Ok, that’s an exaggeration! My point is that rarely do business leaders intentionally set out to change marketing and sales operations, to include organizational structure and processes. We too easily retreat to the risk-free zone of “but that’s the way we’ve always done it.” However, the harsh truth is that this modus operandi is fraught with risk.
What is the business-as-usual relationship between sales and marketing?
The relationship between B2B sales and marketing is often defined in unconstructive ways that are out of touch with today’s buyer; sorry for that blunt assessment.

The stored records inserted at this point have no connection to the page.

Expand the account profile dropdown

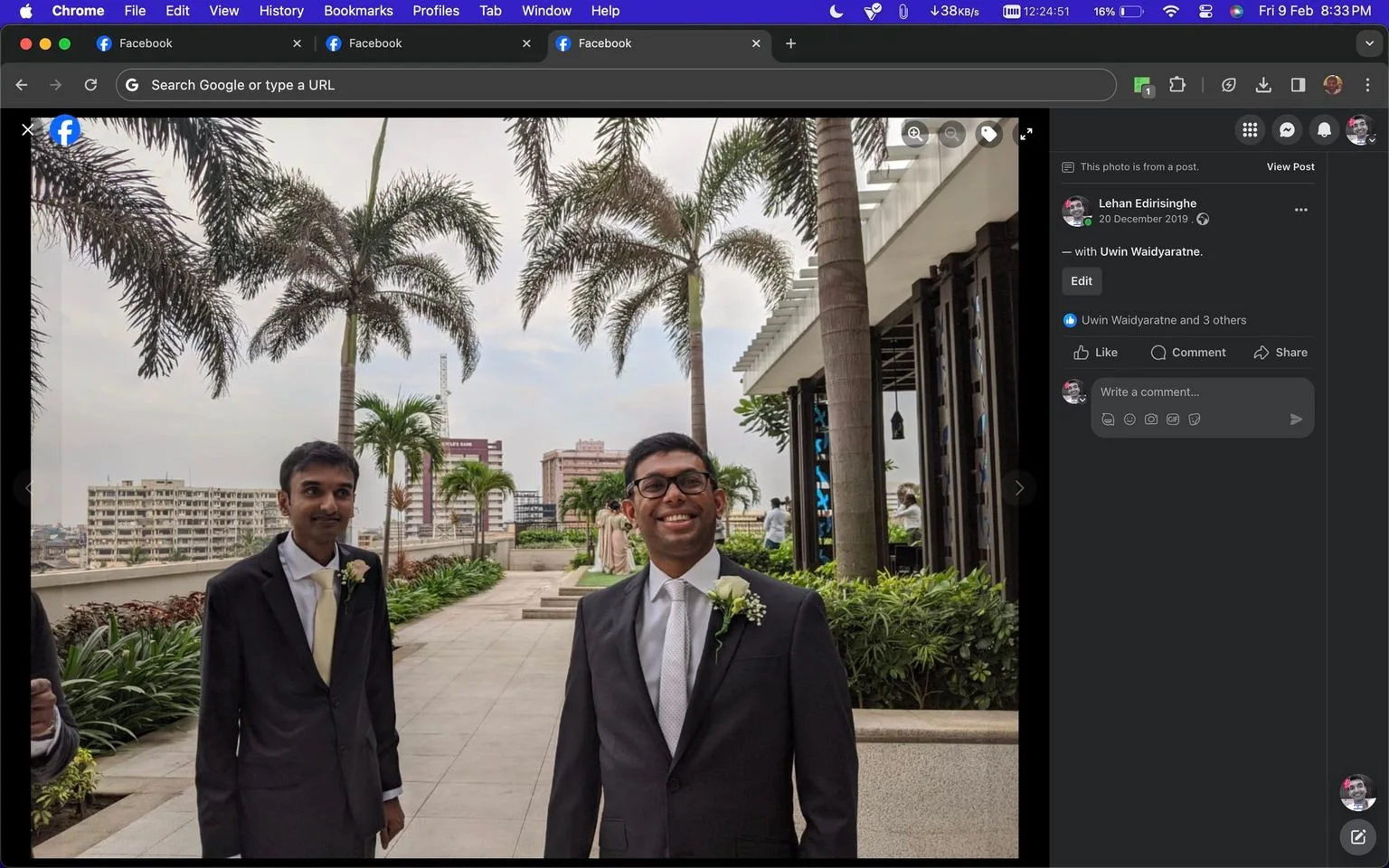click(x=1360, y=130)
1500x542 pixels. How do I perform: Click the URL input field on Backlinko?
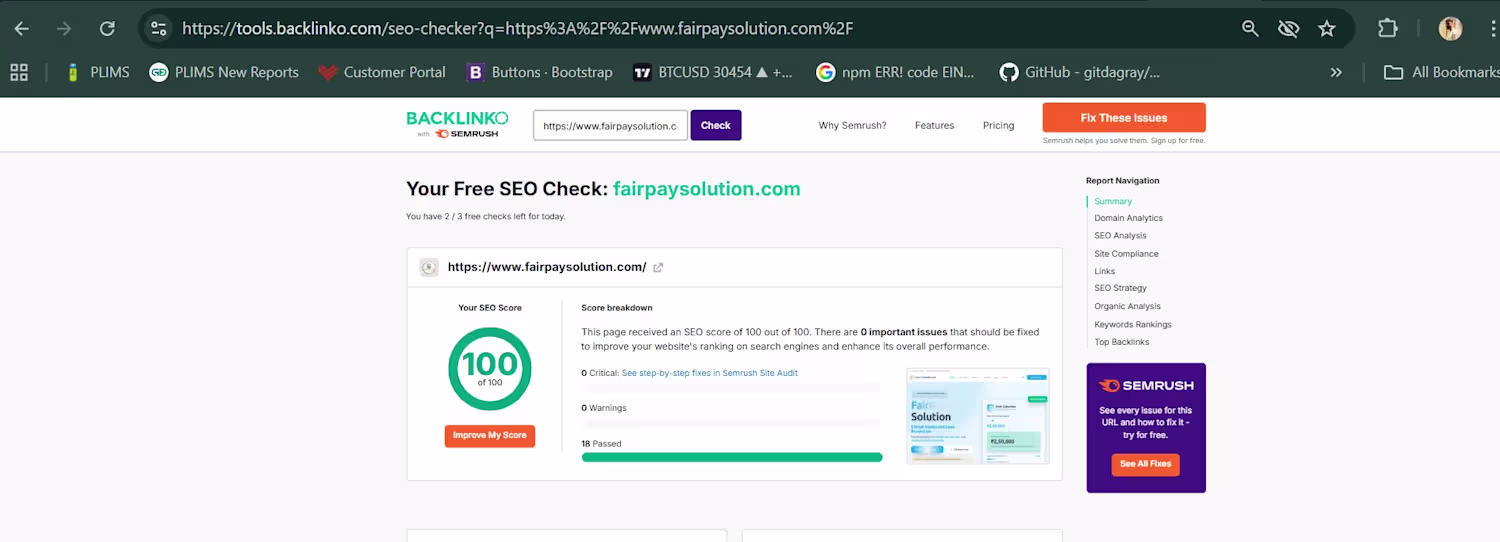[610, 126]
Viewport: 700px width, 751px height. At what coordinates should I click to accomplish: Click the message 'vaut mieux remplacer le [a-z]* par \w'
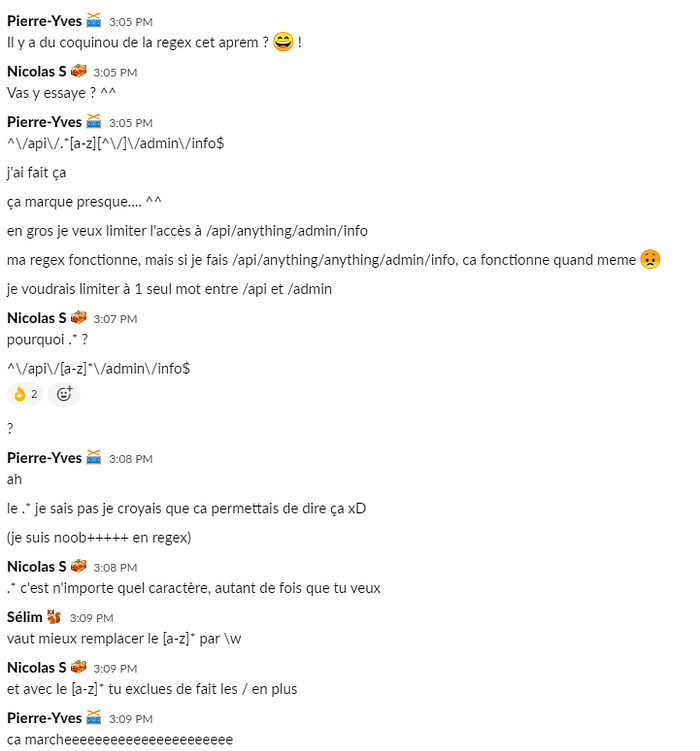click(124, 638)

I’ve heard it described in the following ways:
- Sales is marketing’s customer.
- Marketing creates the plan, and sales executes it.
- Marketing delivers leads, and sales converts them into customers.
- Marketing defines the value proposition, and sales delivers it.
There are many more descriptions, some harsh, but I don’t want to reignite a smoldering fire by mentioning them here. However, there is some truth in each of these descriptions. When we try to constructively define the relationship between B2B sales and marketing, the key component we often leave out is the buyer.
Why the need for change?
Change in business can occur for many reasons, and often we humans don’t like it much. Change initiatives can spring from internal sources. Perhaps continuous improvement is a business tenet, or the business has invested in technology that in turn drives process changes. And we’ve all had that new boss who arrives with a ready-made transformation plan; commonly, that is why they were hired.
However, the need to reframe the relationship between B2B sales and marketing is coming from an external source that is vital to the success of your business: your buyers! Your buyers have changed the way they buy, solve problems, and seek solutions. If you’re not keeping pace with what buyers are doing, you will lose market share to those who have already adapted the way they market and sell their products and services, or better stated, solve the buyer’s problems.
Understanding the Buyer’s Journey
The buyer’s journey should not be confused with the traditional selling process. When asked, most sales professionals will say that their selling process begins when the buyer contacts them about a solution. This mindset greatly disadvantages the seller because the buyer has already completed as much as 70% of their journey. Helping the buyer through all stages of their journey significantly increases the chances you will earn their business.
To learn more about the buyer’s journey, I recommend an article by Abby Sorensen, The B2B Buyer’s Journey: Explained. If you want even more, I recommend the book, Selling to the C-Suite by Nicholas Read and Stephen Bistritz.
When your intent becomes helping the buyer through all stages of their journey, you cannot help but transform your organizational structure, processes, and how marketing and sales work together.
Reframing the B2B Sales-Marketing Relationship
There are as many ways to define the relationship between B2B marketing and sales as there are B2B businesses. I don’t intend to share with you a one-size-fits-all descriptive workflow with a line and block chart. However, I would like to offer a start point and some ideas.
Rather than starting by examining your current structures and marketing-sales interoperability, begin with an understanding of the buyer. Most importantly, put yourself in their shoes and imagine how they view you. What does their journey look like, and where do you fit in?
Some buyers are on a continuous journey seeking better solutions that will help them capitalize on unrealized opportunities. Others may have identified a problem they have and are looking for a solution. Either way, the buyer determines when their journey begins, when it is paused, when they are lost and in need of directions, the pace at which they will move, and when they have the clarity to contact a seller.
Buyers view their interactions with sellers as waypoints along their journey. And as mentioned earlier, buyers are hitting up to 70% of those waypoints before they ever reveal themselves to the seller. That means they are anonymously accessing your marketing content for much of their journey.
Is your marketing content helping them with where they are in their journey? Or does a single detected interaction with your content cause marketing to toss the lead over to sales who try to accelerate the buyer on their journey, resulting in being ignored and the sales representative concluding the lead was bad. Here is another important thing to keep in mind: Buyers don’t refer to themselves as leads. That’s something that we marketing and sales professionals do, and it feels pretty callous from the buyer’s perspective.
As you consider reframing the relationship between your B2B marketing and sales teams, think about your responsibility as helping the buyer along their journey.